When the going gets weird…
There’s an old traders adage that when the going gets weird, the weird get flat. This concept refers to the belief that when things get weird or uncertain, traders flatten out their positions by limiting their overall exposure. While we tend to embrace the benefits of being longer term investors, we are starting to raise cash positions in most accounts. This isn’t to say we expect a big drop in equity markets( the overall US economy is still quite strong), however, we are expecting some volatility. This is for 2 main reasons,…first, statistically speaking, September is the worst month for equity markets, with most global exchanges correcting over 5% in 9 of the last 10 years. Second, add in what could be a ‘down to the wire’ type election in the U.S. It’s fair to say that money is starting to pile up on the sidelines as there is no clear front runner in an election that has 2 very different potential fiscal and monetary policies. For our clients lower rates will likely mean more reliance on dividend paying equities vs fixed income, as well as the potential to pick up some very good investments at better prices. I’ll keep you posted on how this develops, but we are working on these themes as we write.

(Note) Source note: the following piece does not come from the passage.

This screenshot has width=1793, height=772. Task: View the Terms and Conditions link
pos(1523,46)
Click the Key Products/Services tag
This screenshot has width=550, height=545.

It’s all about the discount function…
In one of my past notes, I wrote about how the discount function would affect stock prices. This was in response to nearer term weakness in stocks back in 2022 when we had a huge change in interest rate policy and the start of the most aggressive rate hikes in North American history. What the discount function does is it discounts future earnings, using risk free interest rates (T Bills) as the baseline. This allows investors to adjust stock prices based on what they can get return wise in the “risk free” environment. As those rates climbed higher, stocks slumped, mostly in response to a much higher discount on future earnings. The good news is that this works in reverse. Generally speaking, the lower the risk free rate, the lower the discount on future earnings. In a vacuum, this is fundamentally good news for stock prices. There is of course the caveat of “why” we are lowering interest rates. This can lead investors to believe trouble is ahead and sell of stocks, based on sentiment alone. We have spoken at length about how the U.S. economy has a lot of good underpinnings, and as a result believe that near term noise will be an opportunity to put capital to work in a much more predictable environment. At the same time, while there is a lag, a lower U.S. rate opens the door for Canada to be more aggressive with future rate cuts without jeopardizing the value of the Canadian Dollar. This is good news all around for a Canadian economy that is far more interest rate sensitive than the U.S.. Again, generally good news.
Vegas had it wrong…
Obviously I’d be remiss if I didn’t touch on the implications of the U.S. elections in November. While it looks to be a close race at this point, anything can happen. Regardless of the victor, I have to think that the fundamentals of U.S. financial markets are quite strong, and this will have a stronger effect on markets than either parties victory. At the same time I will never forget the U.S. election of 2016. In fact, I have a scar to prove it. I remember it being a Tuesday night, which meant I had a hockey game. A fellow player raised his stick a little high, and the next thing I knew, my lip was bleeding…and how! After a quick look by a fellow teammate I drove myself to the emergency room. Suffice to say it was a busy night…I think I was there for a solid 6 hours. At the beginning of the night, Hilary Clinton was way ahead in the polls. Even the gamblers in Vegas had her at an 80% likelihood to win. By the time I left, with 5 stitches in my mouth…Trump was President. This is all to say that our job here is to expect the unexpected. Another term for it is tail risk. Sometimes, the completely unexpected happens. As previously mentioned, in general, we are well prepared, regardless of the winner.
What’s next…
It’s clear that things change…constantly. I recently read a book by Morgan Housel titled Same as Ever. The concept is that things change, but humans are fairly predictable. So while embracing change is necessary, generally change is not as big or impactful as we perceive it to be. His view is that being adaptable, having good risk management tools, and being prepared are your largest allies in periods of change. I can’t think of a better way to describe our current positioning as it relates to our clients money. As always, we are incredibly grateful that you have put your trust in us to help manage these important decisions. Please feel free to reach out if you want to discuss any of these concepts further.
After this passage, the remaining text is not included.